→ **Excerpted text**:
"""

WE ALL WALK IN THE DARK




 The ghost of Hemingway sat down opposite me, whisky glass in hand. 

"What are you writing?"

"An email, ah, computer letter to a friend having a hard time getting her novel written."

He snorted "If you have to have your hand held, then you have no business being a writer."

 
I glanced up from my laptop and looked at him through the bronze mists of Meilori's, saying low,

"You once said,

'Writing, at its best, is a lonely life.'"

He nodded, "I was right then.  I am double right now."

I smiled sadly,

"We all walk in the dark, sir.  But that doesn't mean we have to walk it alone."

"You trouble me sometimes, Roland."

I said, "You once said writing had the “the emotional and spiritual intensity and pure classic beauty” few other endeavors ever possess."

 
Hemingway gruffed, "Pay heed to your own wisdom and not to others if you would write true."

 "It never hurts to look in the past to see if you can find in it a better path to your future."

Hemingway snorted, "I need a drink after that."

He gulped the rest of his whisky down.  "You want advice to give your friends?  Here's some:

When writing a novel a writer should create living people; people not characters.

 


A character is a caricature.

If a writer can make people live there may be no great characters in his book,

but it is possible that his book will remain as a whole; as an entity; as a novel.

If the people the writer is making talk of old masters; of music; of modern painting; of letters; or of science

then they should talk of those subjects in the novel.

If they do not talk of those subjects and the writer makes them talk of them he is a faker,

and if he talks about them himself to show how much he knows then he is showing off.

No matter how good a phrase or a simile he may have

if he puts it in where it is not absolutely necessary and irreplaceable he is spoiling his work for egotism.

Prose is architecture, not interior decoration, and the Baroque period is over." 
 


The ghost of F Scott Fitzgerald sat down lazily beside me.  "Posh, old boy.  Even my eyes glazed at that."

"""

→ **What this exercise asks**:
A. Update the passage of the Hemingway scene that begins at the words "but it is possible" and stops after "is showing off.", replacing "faker" with "fraud".
B. Answer these questions from the Hemingway scene:
(i) What is the narrator writing, and for whom?
(ii) According to Hemingway, what is a character?
(iii) Whose ghost sits down beside the narrator at the end?
The items that follow play no part in this work.

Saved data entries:
"""

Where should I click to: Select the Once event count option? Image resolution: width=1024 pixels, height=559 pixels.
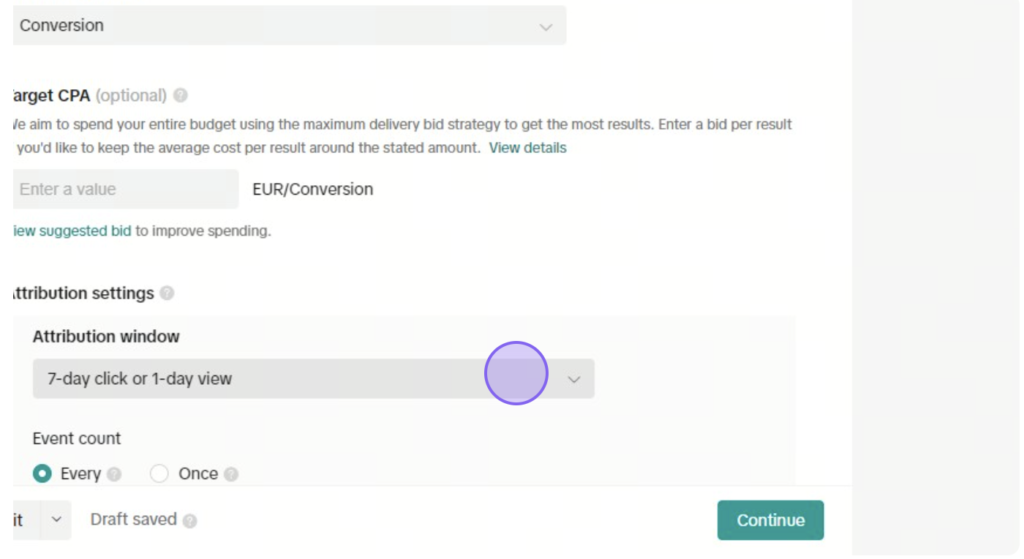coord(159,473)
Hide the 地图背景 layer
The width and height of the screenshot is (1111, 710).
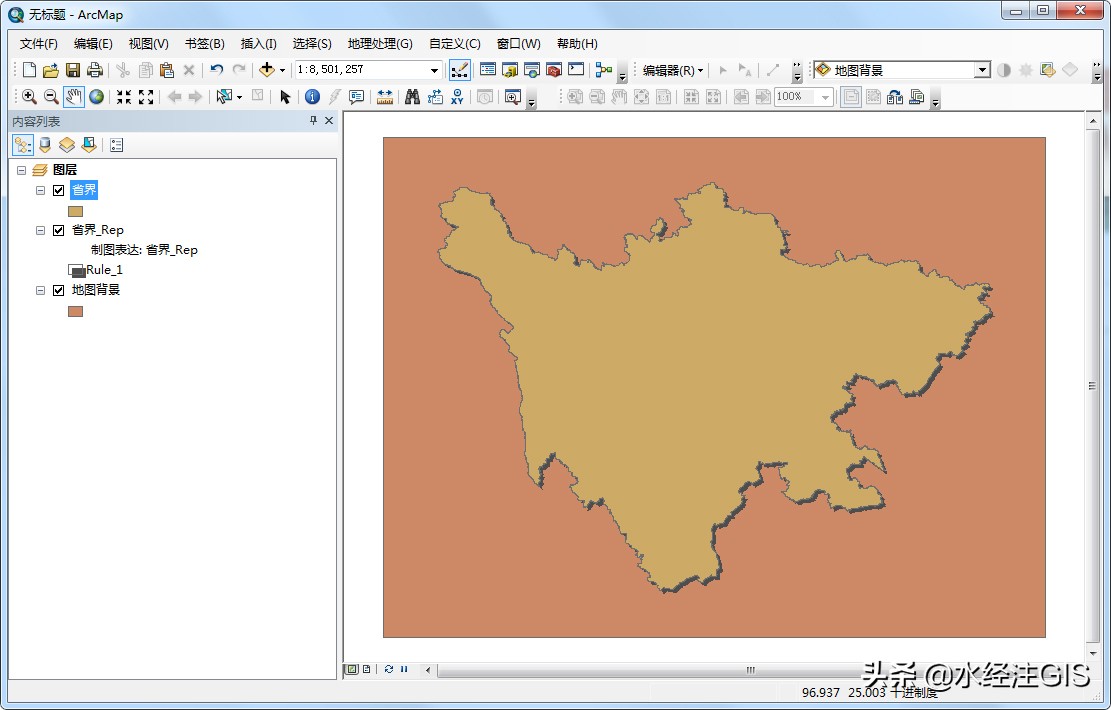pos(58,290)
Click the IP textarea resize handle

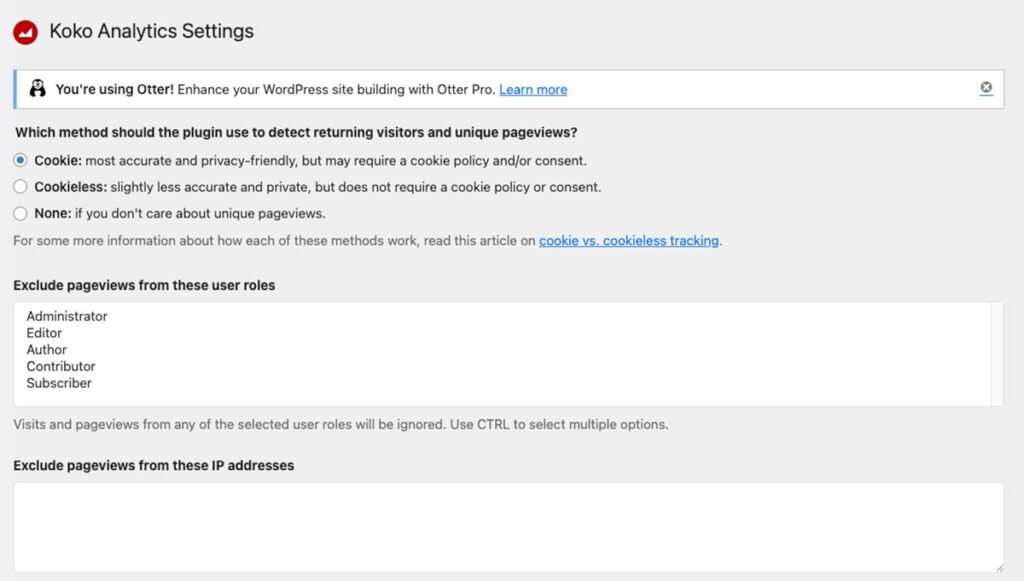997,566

"""
"""

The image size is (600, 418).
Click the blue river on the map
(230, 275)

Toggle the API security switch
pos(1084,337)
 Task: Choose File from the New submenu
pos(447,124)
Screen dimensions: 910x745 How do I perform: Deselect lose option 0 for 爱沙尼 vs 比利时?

"""

→ **Completed exercise**:
A.
but it is possible that his book will remain as a whole; as an entity; as a novel.

If the people the writer is making talk of old masters; of music; of modern painting; of letters; or of science

then they should talk of those subjects in the novel.

If they do not talk of those subjects and the writer makes them talk of them he is a fraud,

and if he talks about them himself to show how much he knows then he is showing off.

B.
(i) An email to a friend having a hard time getting her novel written.
(ii) A caricature.
(iii) The ghost of F Scott Fitzgerald.